RFR: 8310194: Generational ZGC: Lock-order asserts in JVMTI IterateThroughHeap

Stefan Karlsson stefank at openjdk.org
Fri Jun 16 12:13:29 UTC 2023


On Fri, 16 Jun 2023 11:52:51 GMT, Stefan Karlsson <stefank at openjdk.org> wrote:

> Generational ZGC changed the location where the heap object iterator called the visit function. It used to be called when the objects were popped and then followed, but it was changed so that the function where called immediately when the objects are marked. This gave the benefit that the verification code code show exactly what root had a broken object. Unfortunately, this change started to apply non-GC closure during the root iteration. This code lead to lock order issues, just like the one described in the JBS entry.
> 
> This fix moves the visit calls for non-GC closures back to the follow calls.

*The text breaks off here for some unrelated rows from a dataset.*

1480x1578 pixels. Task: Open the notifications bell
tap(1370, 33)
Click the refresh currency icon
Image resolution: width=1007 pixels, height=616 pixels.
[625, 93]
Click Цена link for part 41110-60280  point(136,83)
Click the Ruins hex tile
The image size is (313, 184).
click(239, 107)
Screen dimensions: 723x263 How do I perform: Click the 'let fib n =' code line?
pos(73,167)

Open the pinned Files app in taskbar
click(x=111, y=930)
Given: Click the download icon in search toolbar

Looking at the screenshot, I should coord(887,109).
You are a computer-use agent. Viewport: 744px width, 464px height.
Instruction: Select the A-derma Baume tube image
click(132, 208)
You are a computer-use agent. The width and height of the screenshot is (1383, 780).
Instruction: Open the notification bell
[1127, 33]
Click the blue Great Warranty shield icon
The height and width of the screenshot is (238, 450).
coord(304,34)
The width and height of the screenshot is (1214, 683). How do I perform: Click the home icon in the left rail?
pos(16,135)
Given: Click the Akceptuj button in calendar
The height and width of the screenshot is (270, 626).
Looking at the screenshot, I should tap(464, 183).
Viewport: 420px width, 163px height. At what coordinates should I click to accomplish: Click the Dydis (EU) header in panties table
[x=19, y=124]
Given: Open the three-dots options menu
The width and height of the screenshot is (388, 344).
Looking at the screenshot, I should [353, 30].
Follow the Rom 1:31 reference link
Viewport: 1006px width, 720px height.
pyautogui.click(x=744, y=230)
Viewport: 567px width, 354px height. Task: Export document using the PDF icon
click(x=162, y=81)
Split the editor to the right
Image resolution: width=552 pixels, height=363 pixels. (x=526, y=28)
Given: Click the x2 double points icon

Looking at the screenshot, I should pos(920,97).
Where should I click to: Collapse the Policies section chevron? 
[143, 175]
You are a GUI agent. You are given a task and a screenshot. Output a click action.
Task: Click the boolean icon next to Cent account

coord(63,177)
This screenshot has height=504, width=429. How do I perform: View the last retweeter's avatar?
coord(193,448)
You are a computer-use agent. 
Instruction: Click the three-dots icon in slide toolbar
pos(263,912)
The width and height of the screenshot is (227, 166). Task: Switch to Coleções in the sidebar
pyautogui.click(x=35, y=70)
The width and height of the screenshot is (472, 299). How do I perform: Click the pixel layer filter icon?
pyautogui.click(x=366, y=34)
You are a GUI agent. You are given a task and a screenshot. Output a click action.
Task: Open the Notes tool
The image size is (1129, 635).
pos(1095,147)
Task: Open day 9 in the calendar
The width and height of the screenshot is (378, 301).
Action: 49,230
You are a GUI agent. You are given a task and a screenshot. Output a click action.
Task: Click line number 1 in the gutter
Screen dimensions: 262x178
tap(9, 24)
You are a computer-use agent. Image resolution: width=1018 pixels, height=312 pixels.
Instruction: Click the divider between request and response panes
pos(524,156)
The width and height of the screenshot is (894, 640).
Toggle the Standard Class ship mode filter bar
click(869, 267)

It was quite hard to provoke this problem, and this bug was found in one of Oracle's internal stress tests. The stack trace looked like this:

#  assert(false) failed: Attempting to acquire lock ObjectSynchronizer Weak alloc lock/oopstorage out of order with lock Service_lock/service -- possible deadlock
...
V  [libjvm.so+0x13fcc3c]  Mutex::check_rank(Thread*)+0x36c  (mutex.cpp:447)
V  [libjvm.so+0x13fdee0]  Mutex::lock_without_safepoint_check()+0x50  (mutex.cpp:145)
V  [libjvm.so+0x14819b9]  OopStorage::allocate()+0x29  (mutexLocker.hpp:199)
V  [libjvm.so+0x18a8bd0]  WeakHandle::WeakHandle(OopStorage*, oop)+0x20  (weakHandle.cpp:37)
V  [libjvm.so+0x144e4f2]  ObjectMonitor::ObjectMonitor(oop)+0x62  (objectMonitor.cpp:261)
V  [libjvm.so+0x17337f5]  ObjectSynchronizer::inflate(Thread*, oop, ObjectSynchronizer::InflateCause)+0x675  (synchronizer.cpp:1425)
V  [libjvm.so+0x1736036]  ObjectSynchronizer::FastHashCode(Thread*, oop)+0x146  (synchronizer.cpp:1001)
V  [libjvm.so+0x146491f]  oopDesc::slow_identity_hash()+0x6f  (oop.cpp:112)
V  [libjvm.so+0x11bf2c5]  JvmtiTagMapTable::remove(oop)+0x265  (oop.inline.hpp:366)
V  [libjvm.so+0x11b6e0f]  CallbackWrapper::~CallbackWrapper()+0xef  (jvmtiTagMap.cpp:248)
V  [libjvm.so+0x11b290c]  IterateThroughHeapObjectClosure::do_object(oop)+0x59c  (jvmtiTagMap.cpp:1089)
V  [libjvm.so+0x1999518]  ZHeapIteratorContext::mark_and_push(oop) const [clone .part.0]+0x58  (zHeapIterator.cpp:81)
V  [libjvm.so+0x199c6d4]  ZHeapIteratorUncoloredRootOopClosure::do_oop(oop*)+0x154  (zHeapIterator.cpp:161)
V  [libjvm.so+0x19bda57]  ZNMethod::nmethod_oops_do_inner(nmethod*, OopClosure*)+0x47  (zNMethod.cpp:264)
V  [libjvm.so+0x19bdc1e]  ZNMethod::nmethod_oops_do(nmethod*, OopClosure*)+0x8e  (zNMethod.cpp:254)
V  [libjvm.so+0x1196195]  JvmtiDeferredEventQueue::oops_do(OopClosure*, CodeBlobClosure*)+0x45  (jvmtiImpl.cpp:1027)
V  [libjvm.so+0x15e5dd9]  ServiceThread::oops_do_no_frames(OopClosure*, CodeBlobClosure*)+0x59  (serviceThread.cpp:220)
V  [libjvm.so+0x1796ac6]  Thread::oops_do(OopClosure*, CodeBlobClosure*)+0x76  (thread.cpp:431)
V  [libjvm.so+0x19fad72]  ZJavaThreadsIterator::apply(ThreadClosure*)+0x102  (zRootsIterator.cpp:136)
V  [libjvm.so+0x19fb135]  ZRootsIteratorStrongUncolored::apply(ThreadClosure*, NMethodClosure*)+0x35  (zRootsIterator.cpp:96)
V  [libjvm.so+0x1997bed]  ZHeapIterator::push_strong_roots(ZHeapIteratorContext const&)+0x10d  (zHeapIterator.cpp:376)
V  [libjvm.so+0x199a37c]  ZHeapIterator::object_iterate(ObjectClosure*, unsigned int)+0x7c  (zHeapIterator.cpp:388)
V  [libjvm.so+0x199476e]  ZHeap::object_iterate(ObjectClosure*, bool)+0x5e  (zHeap.cpp:297)
V  [libjvm.so+0x11b787c]  VM_HeapIterateOperation::doit()+0x5c  (jvmtiTagMap.cpp:877)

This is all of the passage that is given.